### EXTRACTED INFORMATION
▽

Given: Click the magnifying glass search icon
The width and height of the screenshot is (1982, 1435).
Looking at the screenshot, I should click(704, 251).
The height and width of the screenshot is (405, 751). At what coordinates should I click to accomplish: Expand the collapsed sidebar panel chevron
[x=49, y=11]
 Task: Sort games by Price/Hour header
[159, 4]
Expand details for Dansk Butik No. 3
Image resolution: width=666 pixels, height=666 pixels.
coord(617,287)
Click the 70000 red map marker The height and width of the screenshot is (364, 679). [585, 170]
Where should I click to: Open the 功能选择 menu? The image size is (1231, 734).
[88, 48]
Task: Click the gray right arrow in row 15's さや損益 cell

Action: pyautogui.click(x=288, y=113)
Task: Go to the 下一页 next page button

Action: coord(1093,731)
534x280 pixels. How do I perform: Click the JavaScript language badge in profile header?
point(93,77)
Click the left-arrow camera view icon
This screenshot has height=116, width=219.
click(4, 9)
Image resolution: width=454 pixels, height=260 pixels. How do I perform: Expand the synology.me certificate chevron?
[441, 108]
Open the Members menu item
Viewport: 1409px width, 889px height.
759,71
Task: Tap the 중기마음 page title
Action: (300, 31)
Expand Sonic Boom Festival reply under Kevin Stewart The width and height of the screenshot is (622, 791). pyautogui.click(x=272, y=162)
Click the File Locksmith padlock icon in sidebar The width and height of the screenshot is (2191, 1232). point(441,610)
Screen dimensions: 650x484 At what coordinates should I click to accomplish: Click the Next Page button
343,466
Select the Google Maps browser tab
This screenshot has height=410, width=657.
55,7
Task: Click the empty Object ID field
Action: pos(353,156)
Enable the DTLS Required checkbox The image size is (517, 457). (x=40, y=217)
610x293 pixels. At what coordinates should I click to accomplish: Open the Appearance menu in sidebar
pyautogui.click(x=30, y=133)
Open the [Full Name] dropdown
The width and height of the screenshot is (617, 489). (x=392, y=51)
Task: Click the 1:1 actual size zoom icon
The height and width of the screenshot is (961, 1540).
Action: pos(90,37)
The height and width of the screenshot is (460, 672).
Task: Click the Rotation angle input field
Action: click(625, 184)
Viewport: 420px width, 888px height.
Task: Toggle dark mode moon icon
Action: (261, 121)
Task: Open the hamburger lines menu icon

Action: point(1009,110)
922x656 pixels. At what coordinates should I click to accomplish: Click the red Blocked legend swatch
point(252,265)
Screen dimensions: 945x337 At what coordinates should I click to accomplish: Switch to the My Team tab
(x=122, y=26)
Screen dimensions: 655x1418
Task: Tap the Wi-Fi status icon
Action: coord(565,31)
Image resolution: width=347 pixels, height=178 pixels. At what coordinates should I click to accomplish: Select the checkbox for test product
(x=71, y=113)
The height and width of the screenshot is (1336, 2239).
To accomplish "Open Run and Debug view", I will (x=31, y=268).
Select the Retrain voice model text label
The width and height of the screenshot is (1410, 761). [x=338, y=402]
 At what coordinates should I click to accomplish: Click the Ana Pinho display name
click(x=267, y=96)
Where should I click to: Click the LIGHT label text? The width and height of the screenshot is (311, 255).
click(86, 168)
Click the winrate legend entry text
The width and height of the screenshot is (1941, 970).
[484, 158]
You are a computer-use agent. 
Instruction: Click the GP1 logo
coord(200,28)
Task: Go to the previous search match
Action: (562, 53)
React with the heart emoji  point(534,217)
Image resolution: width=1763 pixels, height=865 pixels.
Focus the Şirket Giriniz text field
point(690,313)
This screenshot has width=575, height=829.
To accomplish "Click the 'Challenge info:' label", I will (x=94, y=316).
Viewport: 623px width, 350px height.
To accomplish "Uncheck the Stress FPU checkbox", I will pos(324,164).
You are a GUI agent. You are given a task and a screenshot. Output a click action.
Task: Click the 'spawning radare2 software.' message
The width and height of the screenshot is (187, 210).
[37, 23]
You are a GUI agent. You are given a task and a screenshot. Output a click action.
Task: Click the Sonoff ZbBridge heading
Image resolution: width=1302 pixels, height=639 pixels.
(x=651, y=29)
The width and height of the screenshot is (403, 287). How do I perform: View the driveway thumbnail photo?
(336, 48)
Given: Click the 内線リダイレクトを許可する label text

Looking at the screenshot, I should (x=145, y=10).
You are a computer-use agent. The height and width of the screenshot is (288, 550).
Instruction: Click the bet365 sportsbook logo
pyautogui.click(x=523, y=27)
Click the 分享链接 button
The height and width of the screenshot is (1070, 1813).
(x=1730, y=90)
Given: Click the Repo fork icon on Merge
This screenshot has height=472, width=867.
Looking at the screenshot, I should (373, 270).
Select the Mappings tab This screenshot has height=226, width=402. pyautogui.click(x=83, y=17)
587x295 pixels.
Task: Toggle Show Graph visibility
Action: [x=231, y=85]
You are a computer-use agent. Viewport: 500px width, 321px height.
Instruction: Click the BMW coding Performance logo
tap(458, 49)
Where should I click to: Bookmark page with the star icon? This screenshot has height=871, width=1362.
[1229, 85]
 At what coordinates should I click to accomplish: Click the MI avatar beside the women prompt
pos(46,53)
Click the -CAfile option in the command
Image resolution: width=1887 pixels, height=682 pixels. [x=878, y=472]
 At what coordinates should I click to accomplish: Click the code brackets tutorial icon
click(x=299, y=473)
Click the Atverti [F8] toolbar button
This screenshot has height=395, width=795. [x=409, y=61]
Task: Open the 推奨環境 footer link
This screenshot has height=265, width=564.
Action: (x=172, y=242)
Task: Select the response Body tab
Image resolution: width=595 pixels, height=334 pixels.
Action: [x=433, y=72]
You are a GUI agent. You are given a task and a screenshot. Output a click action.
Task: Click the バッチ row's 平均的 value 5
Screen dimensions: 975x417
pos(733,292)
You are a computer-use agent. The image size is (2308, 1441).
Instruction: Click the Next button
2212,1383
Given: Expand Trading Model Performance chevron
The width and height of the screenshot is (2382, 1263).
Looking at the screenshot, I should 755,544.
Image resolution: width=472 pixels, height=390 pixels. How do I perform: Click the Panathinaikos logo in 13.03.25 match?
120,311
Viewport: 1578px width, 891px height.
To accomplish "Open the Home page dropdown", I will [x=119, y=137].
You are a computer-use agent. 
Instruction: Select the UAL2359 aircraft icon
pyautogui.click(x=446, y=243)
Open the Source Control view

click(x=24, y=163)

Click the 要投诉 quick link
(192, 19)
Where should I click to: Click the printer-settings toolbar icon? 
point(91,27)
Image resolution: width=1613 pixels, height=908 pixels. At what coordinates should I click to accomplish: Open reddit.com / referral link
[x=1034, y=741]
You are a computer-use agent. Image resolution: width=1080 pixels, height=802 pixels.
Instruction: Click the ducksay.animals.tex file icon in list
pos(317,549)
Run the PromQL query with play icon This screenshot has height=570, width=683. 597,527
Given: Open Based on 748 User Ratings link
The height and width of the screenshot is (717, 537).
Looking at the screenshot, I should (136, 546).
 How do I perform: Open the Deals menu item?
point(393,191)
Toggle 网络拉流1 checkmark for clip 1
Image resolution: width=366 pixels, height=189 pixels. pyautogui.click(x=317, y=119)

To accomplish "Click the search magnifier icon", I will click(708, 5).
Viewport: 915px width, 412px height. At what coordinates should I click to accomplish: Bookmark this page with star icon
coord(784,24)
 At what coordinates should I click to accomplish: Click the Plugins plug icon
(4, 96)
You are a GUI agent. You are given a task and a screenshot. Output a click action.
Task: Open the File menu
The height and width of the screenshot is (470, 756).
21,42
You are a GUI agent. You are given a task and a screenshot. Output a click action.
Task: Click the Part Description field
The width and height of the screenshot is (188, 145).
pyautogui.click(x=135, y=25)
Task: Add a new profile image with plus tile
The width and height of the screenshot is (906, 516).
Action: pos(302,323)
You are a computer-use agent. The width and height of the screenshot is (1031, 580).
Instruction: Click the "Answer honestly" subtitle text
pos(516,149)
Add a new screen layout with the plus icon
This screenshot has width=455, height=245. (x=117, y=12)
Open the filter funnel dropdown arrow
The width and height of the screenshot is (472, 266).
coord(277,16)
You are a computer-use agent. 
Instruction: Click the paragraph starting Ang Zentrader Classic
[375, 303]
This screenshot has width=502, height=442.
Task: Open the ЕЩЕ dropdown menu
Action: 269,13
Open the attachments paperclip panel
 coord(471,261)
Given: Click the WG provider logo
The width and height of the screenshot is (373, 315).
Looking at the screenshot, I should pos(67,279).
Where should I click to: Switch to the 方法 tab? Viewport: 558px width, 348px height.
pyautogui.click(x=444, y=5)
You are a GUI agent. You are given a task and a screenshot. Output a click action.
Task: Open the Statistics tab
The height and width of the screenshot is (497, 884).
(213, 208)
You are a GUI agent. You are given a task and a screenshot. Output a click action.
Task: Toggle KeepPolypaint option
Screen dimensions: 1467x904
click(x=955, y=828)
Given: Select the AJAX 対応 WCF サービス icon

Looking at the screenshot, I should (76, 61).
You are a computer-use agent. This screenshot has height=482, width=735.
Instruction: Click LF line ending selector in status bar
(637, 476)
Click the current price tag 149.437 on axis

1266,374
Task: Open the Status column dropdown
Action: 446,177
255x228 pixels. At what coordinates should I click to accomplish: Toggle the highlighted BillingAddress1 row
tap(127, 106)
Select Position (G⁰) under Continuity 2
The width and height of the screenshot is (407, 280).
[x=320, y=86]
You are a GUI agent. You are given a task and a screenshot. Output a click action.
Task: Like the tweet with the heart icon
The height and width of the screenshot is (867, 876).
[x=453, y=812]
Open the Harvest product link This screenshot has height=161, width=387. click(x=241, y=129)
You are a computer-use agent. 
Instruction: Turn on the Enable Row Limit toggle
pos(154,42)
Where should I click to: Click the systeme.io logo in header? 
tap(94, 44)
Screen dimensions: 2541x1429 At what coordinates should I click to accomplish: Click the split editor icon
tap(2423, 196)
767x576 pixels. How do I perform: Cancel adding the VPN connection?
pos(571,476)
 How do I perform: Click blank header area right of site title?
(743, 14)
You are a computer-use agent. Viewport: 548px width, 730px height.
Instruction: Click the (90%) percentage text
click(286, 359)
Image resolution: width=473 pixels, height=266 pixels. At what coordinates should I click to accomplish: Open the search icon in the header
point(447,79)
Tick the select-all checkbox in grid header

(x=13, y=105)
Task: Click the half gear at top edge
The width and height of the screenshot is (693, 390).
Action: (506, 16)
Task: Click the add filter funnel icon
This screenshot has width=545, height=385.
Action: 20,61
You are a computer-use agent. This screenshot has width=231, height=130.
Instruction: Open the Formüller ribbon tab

△

### WHAT IS EXPECTED
Duplicate the entries above, starting at the line that contains "Click the left-arrow camera view icon" and ending at the line that contains "Enable the DTLS".

### TASK SOLUTION
Click the left-arrow camera view icon
This screenshot has height=116, width=219.
click(4, 9)
Image resolution: width=454 pixels, height=260 pixels. How do I perform: Expand the synology.me certificate chevron?
[441, 108]
Open the Members menu item
Viewport: 1409px width, 889px height.
759,71
Task: Tap the 중기마음 page title
Action: (300, 31)
Expand Sonic Boom Festival reply under Kevin Stewart The width and height of the screenshot is (622, 791). pyautogui.click(x=272, y=162)
Click the File Locksmith padlock icon in sidebar The width and height of the screenshot is (2191, 1232). point(441,610)
Screen dimensions: 650x484 At what coordinates should I click to accomplish: Click the Next Page button
343,466
Select the Google Maps browser tab
This screenshot has height=410, width=657.
55,7
Task: Click the empty Object ID field
Action: pos(353,156)
Enable the DTLS Required checkbox The image size is (517, 457). (x=40, y=217)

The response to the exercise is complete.